Con ordinanza n. 460 del 9 gennaio 2025 (R.G.N. 11134/2022), la Corte Suprema di Cassazione, Sezione Lavoro, ha riaffermato un principio fondamentale:
«L’accertata sussistenza di una motivazione organizzativa del licenziamento non preclude ex se la sua natura discriminatoria. Il licenziamento può essere, direttamente o indirettamente, discriminatorio anche quando concorra una ragione legittima, quale il motivo economico.»
La Corte ha criticato la sentenza della Corte d’Appello di Roma, che aveva escluso la natura discriminatoria del licenziamento sulla base della «sussistenza di un elemento forte del motivo riorganizzativo». Tale approccio, secondo gli Ermellini, è in contrasto con la normativa antidiscriminatoria e con la giurisprudenza consolidata.
2. Onere della prova: non serve la “prova piena” della discriminazione
La Cassazione ha ricordato che, in materia di discriminazione per disabilità, non è richiesta la prova piena, ma solo l’offerta di elementi diretti plausibili. Come recita testualmente l’ordinanza:
«L’art. 4 del D.Lgs. n. 216/2003 e l’art. 28 del D.Lgs. n. 150/2011 stabiliscono, invece, un regime probatorio agevolato a favore del soggetto che si assume discriminato. Non è richiesta la prova piena della discriminazione, ma è sufficiente che la parte che agisce in giudizio offra elementi diretti […] a far ritenere plausibile che la condotta tenuta dalla controparte sia scaturita dal fattore di rischio cui è esposto.»
Una volta offerti tali elementi, l’onere si inverte:
«Spetta al datore di lavoro provare l’insussistenza della discriminazione.»
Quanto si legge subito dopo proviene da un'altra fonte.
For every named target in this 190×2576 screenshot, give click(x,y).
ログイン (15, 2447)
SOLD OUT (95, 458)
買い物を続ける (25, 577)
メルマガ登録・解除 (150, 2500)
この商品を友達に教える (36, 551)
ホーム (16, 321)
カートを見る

3. Il licenziamento in sé può essere atto discriminatorio
La Corte ha esplicitamente rigettato la tesi secondo cui la discriminazione debba emergere solo da un confronto con le condizioni di lavoro di altri dipendenti (part-time, smart working, ecc.). Al contrario:
«La Corte d’Appello ha erroneamente ritenuto che l’atto discriminatorio non potesse consistere nel licenziamento in sé. […] La discriminazione può manifestarsi anche nell’atto di licenziamento in quanto tale.»
In particolare, la lavoratrice licenziata era l’unica dirigente disabile e l’unica licenziata tra i manager, circostanza rilevante ai fini della prova indiziaria:
«La ricorrente era l’unica disabile tra i manager aziendali ed è stata l’unica licenziata tra questi.»
4. Molestie e condotte vessatorie rientrano nella nozione di discriminazione
L’ordinanza richiama espressamente l’art. 2 del D.Lgs. 216/2003:
«Sono, altresì, considerate come discriminazioni, ai sensi del comma 1, anche le molestie ovvero quei comportamenti indesiderati, posti in essere per uno dei motivi di cui all’articolo 1, aventi lo scopo o l’effetto di violare la dignità di una persona e di creare un clima intimidatorio, ostile, degradante, umiliante od offensivo.»
La Corte territoriale aveva già riconosciuto un danno biologico di € 52.446,00 per lo stress lavorativo derivante da «numerose e-mail a contenuto vessatorio» inviate durante il periodo di malattia della lavoratrice.
5. Differenza tra licenziamento ritorsivo e discriminatorio
La Cassazione ribadisce un principio ormai consolidato:
«A differenza del licenziamento ritorsivo, la prova della unicità e determinatezza del motivo non rileva nel caso di licenziamento discriminatorio, che ben può accompagnarsi ad altro motivo legittimo ed essere comunque nullo.»
Citando espressamente la giurisprudenza precedente:
«Da ultimo in questi termini si è espressa altresì Cass. n. 2414/22 e Cass. n. 13934/24.»
6. Conseguenze: cassazione e rinvio
La Corte ha accolto i motivi di ricorso e cassato la sentenza della Corte d’Appello di Roma, disponendo il rinvio «alla Corte d’Appello di Roma, in diversa composizione», con l’indicazione di applicare correttamente:
«La disciplina del d.lgs. n. 216/2003 […] con riferimento al licenziamento discriminatorio ed alla sua nullità in base alla normativa di legge.»